Many of our guests wonder and worry about fondant.

What is it? Doesn’t it taste bad? Why is it used?

Fondant is a confection made primarily with sugar and sometimes a flavoring. Often it has guar gum in it, which gives it the elasticity it needs to be rolled out and placed over a cake. If you read the packages of some candies like After Eight Mints® you’ll even see that fondant is named as a component. It’s the white minty filling. 

One of the biggest concerns our guests have is that fondant tastes bad. Many fondants do, but since we make our own and don’t use any chemicals or preservatives the flavor is primarily sweet with a touch of vanilla. (I will dare to say that it tastes like the inside of an Oreo® cookie. Even the longest standing foodies among us will still probably remember what that tastes like.) The other mistake often made with fondant is that cake decorators use too much of it. It should be a very thin layer covering a thin layer of great tasting buttercream. Essentially the fondant shouldn’t really be noticed when we eat the cake. 

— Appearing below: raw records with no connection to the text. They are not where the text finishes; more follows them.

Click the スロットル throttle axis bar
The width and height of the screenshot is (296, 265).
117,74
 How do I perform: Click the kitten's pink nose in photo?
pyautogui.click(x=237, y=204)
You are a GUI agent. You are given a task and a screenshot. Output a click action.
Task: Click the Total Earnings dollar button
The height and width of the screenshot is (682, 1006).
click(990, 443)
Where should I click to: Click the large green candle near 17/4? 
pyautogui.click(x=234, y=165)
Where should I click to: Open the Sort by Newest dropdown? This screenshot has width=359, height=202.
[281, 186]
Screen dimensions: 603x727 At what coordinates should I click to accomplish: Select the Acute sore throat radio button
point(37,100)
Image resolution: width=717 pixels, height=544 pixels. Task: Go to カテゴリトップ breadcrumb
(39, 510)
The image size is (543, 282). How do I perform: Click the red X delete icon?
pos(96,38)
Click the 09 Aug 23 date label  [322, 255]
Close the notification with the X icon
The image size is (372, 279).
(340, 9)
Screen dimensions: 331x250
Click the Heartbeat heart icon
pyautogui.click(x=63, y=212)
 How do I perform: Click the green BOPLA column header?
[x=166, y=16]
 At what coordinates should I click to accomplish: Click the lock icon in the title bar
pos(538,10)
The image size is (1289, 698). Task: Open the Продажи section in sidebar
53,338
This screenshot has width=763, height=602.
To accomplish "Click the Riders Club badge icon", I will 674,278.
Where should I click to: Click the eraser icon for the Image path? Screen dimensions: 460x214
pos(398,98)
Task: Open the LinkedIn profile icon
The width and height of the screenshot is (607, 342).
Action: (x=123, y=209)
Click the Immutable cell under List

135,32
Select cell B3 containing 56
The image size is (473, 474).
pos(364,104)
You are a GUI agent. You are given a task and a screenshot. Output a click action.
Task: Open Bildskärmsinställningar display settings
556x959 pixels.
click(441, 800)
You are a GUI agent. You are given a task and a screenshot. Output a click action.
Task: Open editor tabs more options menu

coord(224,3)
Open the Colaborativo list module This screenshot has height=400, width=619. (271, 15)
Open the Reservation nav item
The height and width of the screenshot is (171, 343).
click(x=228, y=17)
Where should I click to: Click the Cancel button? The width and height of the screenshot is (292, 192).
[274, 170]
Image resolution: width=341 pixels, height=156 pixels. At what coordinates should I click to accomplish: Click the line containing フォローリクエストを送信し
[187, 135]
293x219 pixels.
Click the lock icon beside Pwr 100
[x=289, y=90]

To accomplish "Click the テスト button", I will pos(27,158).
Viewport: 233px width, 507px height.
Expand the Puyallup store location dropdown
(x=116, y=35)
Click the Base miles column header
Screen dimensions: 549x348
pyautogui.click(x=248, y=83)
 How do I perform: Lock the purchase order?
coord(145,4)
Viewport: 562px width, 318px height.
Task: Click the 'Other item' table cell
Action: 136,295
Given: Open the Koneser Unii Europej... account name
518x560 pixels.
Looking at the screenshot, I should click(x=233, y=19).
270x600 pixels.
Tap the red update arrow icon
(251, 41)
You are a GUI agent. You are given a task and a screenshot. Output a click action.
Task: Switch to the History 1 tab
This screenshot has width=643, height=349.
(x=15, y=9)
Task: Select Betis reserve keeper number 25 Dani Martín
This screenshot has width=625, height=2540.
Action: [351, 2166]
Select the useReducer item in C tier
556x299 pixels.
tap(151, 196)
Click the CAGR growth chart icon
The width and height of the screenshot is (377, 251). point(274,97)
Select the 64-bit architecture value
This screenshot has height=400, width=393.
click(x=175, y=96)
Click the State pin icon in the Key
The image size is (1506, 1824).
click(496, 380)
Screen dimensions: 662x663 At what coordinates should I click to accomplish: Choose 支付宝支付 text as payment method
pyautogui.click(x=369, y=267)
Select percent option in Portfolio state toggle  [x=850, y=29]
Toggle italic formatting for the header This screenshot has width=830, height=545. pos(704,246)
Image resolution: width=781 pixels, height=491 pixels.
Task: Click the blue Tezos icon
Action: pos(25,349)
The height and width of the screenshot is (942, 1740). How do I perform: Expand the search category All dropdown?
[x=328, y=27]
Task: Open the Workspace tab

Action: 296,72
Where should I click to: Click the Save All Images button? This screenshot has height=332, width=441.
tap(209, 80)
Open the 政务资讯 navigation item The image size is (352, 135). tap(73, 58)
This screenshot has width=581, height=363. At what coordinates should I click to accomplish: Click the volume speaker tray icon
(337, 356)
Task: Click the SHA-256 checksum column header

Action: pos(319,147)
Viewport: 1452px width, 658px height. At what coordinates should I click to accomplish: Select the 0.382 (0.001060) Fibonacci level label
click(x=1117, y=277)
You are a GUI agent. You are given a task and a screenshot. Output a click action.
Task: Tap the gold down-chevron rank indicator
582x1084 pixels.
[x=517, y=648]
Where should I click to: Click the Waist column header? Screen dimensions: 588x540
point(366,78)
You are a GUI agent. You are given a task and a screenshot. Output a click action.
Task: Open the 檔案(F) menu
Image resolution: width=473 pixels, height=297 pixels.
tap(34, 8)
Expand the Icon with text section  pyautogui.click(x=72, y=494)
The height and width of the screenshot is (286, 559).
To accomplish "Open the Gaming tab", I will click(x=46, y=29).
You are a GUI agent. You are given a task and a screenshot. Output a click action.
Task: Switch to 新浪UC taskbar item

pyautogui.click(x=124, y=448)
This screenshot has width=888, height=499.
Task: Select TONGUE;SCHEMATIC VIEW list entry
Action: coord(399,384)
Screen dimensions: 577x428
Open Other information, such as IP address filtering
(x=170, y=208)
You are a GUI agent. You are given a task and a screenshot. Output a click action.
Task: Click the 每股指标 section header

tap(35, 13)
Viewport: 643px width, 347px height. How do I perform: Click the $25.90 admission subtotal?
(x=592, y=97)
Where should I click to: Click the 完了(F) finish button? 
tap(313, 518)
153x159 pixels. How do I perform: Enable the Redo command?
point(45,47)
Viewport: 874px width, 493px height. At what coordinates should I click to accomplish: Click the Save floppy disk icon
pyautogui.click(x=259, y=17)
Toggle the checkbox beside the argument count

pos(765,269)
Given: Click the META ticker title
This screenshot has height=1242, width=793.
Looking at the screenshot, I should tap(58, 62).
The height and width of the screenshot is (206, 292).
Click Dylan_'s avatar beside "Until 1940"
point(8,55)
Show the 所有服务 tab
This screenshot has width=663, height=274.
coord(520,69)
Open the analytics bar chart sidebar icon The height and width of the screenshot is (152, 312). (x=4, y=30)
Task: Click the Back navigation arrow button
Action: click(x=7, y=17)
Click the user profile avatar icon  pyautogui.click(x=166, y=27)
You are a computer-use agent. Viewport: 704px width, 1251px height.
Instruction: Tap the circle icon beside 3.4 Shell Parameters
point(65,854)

Zingerman's Bakehouse make fondant

Why do decorators use fondant?

The first reason is that it allows us to use specific decorating techniques not possible with other mediums and it has a particular very smooth even look that many people like. Fondant also stands up very well to travel, keeps cake fresh longer and stands up well in hot and humid environments. If you’re having an outdoor party or wedding in August it’s a safer choice than buttercream.

Come on by the bakery and ask for a taste of fondant.

We always have some on hand in our cake department. Wonder over to our cake showroom room to see it in use!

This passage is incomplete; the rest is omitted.